Leaving out every line before the one with "How do I perform: Open", write out the rest of the records below exactly.

START Supplied data

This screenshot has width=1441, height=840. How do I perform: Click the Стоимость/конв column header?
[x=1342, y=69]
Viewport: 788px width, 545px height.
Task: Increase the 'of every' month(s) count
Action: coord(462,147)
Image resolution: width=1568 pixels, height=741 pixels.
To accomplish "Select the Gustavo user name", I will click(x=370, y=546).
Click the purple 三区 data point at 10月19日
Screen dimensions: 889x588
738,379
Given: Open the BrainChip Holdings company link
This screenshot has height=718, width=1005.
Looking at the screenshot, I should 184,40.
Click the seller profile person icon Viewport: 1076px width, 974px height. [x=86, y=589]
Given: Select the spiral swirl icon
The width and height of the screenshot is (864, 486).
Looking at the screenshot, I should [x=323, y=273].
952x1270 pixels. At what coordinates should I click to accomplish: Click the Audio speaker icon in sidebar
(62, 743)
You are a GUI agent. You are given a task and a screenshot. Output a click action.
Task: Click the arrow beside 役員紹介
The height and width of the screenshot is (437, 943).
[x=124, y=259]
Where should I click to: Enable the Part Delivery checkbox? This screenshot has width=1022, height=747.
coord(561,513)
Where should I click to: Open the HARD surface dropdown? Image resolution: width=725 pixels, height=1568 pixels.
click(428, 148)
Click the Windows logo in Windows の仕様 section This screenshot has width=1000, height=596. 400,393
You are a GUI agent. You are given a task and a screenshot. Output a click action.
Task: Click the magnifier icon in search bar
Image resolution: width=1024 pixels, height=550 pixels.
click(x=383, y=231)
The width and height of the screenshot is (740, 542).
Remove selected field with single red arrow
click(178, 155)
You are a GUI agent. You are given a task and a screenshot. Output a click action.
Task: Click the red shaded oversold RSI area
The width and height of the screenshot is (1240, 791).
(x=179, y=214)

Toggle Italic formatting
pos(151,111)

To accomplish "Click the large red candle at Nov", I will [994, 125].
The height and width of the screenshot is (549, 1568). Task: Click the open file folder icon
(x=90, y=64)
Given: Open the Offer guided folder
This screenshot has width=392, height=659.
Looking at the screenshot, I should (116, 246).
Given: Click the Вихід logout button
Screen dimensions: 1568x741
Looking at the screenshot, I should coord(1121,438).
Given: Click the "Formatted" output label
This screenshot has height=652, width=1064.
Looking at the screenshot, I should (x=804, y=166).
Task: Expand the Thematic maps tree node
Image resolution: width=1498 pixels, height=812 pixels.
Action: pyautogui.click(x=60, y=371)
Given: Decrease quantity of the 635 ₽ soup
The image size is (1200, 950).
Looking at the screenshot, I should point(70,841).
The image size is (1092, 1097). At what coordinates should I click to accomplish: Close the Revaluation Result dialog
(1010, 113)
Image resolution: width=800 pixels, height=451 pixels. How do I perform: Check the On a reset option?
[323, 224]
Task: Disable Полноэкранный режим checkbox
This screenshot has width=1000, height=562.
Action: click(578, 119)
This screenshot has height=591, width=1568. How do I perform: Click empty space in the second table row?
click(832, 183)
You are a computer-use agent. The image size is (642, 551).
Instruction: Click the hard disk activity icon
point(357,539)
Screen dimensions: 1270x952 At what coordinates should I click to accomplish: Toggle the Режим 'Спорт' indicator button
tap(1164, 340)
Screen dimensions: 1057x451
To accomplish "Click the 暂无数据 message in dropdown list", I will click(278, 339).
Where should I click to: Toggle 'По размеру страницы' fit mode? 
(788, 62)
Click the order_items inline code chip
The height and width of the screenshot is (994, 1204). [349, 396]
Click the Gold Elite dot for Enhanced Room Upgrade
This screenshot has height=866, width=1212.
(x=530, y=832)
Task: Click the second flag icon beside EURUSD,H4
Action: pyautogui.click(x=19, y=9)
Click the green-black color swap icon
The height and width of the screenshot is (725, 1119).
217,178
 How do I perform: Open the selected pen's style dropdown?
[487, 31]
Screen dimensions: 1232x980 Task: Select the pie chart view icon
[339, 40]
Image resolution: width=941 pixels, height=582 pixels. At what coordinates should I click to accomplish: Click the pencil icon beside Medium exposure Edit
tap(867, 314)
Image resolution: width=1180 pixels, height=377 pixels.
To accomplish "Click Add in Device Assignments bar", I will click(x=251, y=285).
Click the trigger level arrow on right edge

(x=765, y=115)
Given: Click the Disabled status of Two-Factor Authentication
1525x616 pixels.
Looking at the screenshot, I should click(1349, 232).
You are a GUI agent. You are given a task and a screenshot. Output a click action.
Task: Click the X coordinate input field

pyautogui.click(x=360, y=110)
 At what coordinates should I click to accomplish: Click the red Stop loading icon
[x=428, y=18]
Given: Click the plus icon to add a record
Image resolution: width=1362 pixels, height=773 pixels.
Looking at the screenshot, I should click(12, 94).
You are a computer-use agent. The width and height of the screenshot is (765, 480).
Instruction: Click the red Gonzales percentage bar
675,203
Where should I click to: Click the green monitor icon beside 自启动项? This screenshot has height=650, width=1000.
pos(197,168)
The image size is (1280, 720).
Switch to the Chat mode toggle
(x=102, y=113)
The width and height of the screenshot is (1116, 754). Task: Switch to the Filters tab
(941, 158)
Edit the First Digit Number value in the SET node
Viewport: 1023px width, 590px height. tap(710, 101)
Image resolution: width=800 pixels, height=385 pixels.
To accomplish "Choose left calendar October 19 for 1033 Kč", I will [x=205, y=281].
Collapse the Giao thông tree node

END Supplied data

- Result -
 How do I perform: Open the selected pen's style dropdown?
[487, 31]
Screen dimensions: 1232x980 Task: Select the pie chart view icon
[339, 40]
Image resolution: width=941 pixels, height=582 pixels. At what coordinates should I click to accomplish: Click the pencil icon beside Medium exposure Edit
tap(867, 314)
Image resolution: width=1180 pixels, height=377 pixels.
To accomplish "Click Add in Device Assignments bar", I will click(x=251, y=285).
Click the trigger level arrow on right edge

(x=765, y=115)
Given: Click the Disabled status of Two-Factor Authentication
1525x616 pixels.
Looking at the screenshot, I should click(1349, 232).
You are a GUI agent. You are given a task and a screenshot. Output a click action.
Task: Click the X coordinate input field

pyautogui.click(x=360, y=110)
 At what coordinates should I click to accomplish: Click the red Stop loading icon
[x=428, y=18]
Given: Click the plus icon to add a record
Image resolution: width=1362 pixels, height=773 pixels.
Looking at the screenshot, I should click(12, 94).
You are a computer-use agent. The width and height of the screenshot is (765, 480).
Instruction: Click the red Gonzales percentage bar
675,203
Where should I click to: Click the green monitor icon beside 自启动项? This screenshot has height=650, width=1000.
pos(197,168)
The image size is (1280, 720).
Switch to the Chat mode toggle
(x=102, y=113)
The width and height of the screenshot is (1116, 754). Task: Switch to the Filters tab
(941, 158)
Edit the First Digit Number value in the SET node
Viewport: 1023px width, 590px height. tap(710, 101)
Image resolution: width=800 pixels, height=385 pixels.
To accomplish "Choose left calendar October 19 for 1033 Kč", I will [x=205, y=281].
Collapse the Giao thông tree node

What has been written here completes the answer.